--- Start of TASK INPUT ---
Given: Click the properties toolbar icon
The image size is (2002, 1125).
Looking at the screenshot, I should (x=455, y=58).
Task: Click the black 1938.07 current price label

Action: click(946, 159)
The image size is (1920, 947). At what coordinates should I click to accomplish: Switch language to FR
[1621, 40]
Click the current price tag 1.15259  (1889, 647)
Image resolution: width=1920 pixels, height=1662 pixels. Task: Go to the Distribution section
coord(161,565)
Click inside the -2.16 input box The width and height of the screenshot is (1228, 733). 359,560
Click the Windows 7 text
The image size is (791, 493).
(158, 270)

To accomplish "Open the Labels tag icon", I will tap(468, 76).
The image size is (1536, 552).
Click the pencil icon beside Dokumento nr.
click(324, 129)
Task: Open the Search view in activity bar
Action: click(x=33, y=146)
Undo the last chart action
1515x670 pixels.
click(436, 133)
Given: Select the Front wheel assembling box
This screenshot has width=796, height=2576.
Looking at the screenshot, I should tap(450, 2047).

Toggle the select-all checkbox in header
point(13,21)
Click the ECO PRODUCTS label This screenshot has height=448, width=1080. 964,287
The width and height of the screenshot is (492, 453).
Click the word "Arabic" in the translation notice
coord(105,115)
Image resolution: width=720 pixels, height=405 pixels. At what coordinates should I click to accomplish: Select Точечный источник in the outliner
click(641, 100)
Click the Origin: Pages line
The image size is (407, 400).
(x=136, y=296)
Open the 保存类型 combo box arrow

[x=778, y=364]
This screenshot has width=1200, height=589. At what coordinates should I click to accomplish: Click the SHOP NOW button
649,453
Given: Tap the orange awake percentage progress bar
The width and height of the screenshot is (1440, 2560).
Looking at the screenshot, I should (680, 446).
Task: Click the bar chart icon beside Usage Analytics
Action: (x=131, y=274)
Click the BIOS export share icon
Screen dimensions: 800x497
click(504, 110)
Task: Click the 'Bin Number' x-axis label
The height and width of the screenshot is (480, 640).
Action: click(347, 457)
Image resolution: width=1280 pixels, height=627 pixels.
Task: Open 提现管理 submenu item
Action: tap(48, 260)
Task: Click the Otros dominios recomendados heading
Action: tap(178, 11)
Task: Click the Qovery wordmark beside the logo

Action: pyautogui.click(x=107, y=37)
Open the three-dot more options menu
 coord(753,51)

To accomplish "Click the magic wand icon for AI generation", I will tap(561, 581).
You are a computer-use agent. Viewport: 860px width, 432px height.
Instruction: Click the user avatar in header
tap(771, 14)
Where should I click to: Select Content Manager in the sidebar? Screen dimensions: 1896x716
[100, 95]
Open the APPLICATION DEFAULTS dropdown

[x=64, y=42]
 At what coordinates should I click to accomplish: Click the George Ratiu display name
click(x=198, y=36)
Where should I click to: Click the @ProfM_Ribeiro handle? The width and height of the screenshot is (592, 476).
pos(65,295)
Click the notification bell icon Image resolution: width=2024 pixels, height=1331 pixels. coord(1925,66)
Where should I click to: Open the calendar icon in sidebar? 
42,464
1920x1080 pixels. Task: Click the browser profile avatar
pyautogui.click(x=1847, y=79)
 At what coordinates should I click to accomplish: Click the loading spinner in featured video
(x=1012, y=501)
--- End of TASK INPUT ---
• [GIVEN EXERCISE]: Please repeat the listing word for word, beginning at its first line and stopping after the line that contains "click(504, 110)".

• [ANSWER TO THIS EXERCISE]:
Given: Click the properties toolbar icon
The image size is (2002, 1125).
Looking at the screenshot, I should (x=455, y=58).
Task: Click the black 1938.07 current price label

Action: click(946, 159)
The image size is (1920, 947). At what coordinates should I click to accomplish: Switch language to FR
[1621, 40]
Click the current price tag 1.15259  (1889, 647)
Image resolution: width=1920 pixels, height=1662 pixels. Task: Go to the Distribution section
coord(161,565)
Click inside the -2.16 input box The width and height of the screenshot is (1228, 733). 359,560
Click the Windows 7 text
The image size is (791, 493).
(158, 270)

To accomplish "Open the Labels tag icon", I will tap(468, 76).
The image size is (1536, 552).
Click the pencil icon beside Dokumento nr.
click(324, 129)
Task: Open the Search view in activity bar
Action: click(x=33, y=146)
Undo the last chart action
1515x670 pixels.
click(436, 133)
Given: Select the Front wheel assembling box
This screenshot has width=796, height=2576.
Looking at the screenshot, I should tap(450, 2047).

Toggle the select-all checkbox in header
point(13,21)
Click the ECO PRODUCTS label This screenshot has height=448, width=1080. 964,287
The width and height of the screenshot is (492, 453).
Click the word "Arabic" in the translation notice
coord(105,115)
Image resolution: width=720 pixels, height=405 pixels. At what coordinates should I click to accomplish: Select Точечный источник in the outliner
click(641, 100)
Click the Origin: Pages line
The image size is (407, 400).
(x=136, y=296)
Open the 保存类型 combo box arrow

[x=778, y=364]
This screenshot has width=1200, height=589. At what coordinates should I click to accomplish: Click the SHOP NOW button
649,453
Given: Tap the orange awake percentage progress bar
The width and height of the screenshot is (1440, 2560).
Looking at the screenshot, I should (680, 446).
Task: Click the bar chart icon beside Usage Analytics
Action: (x=131, y=274)
Click the BIOS export share icon
Screen dimensions: 800x497
click(504, 110)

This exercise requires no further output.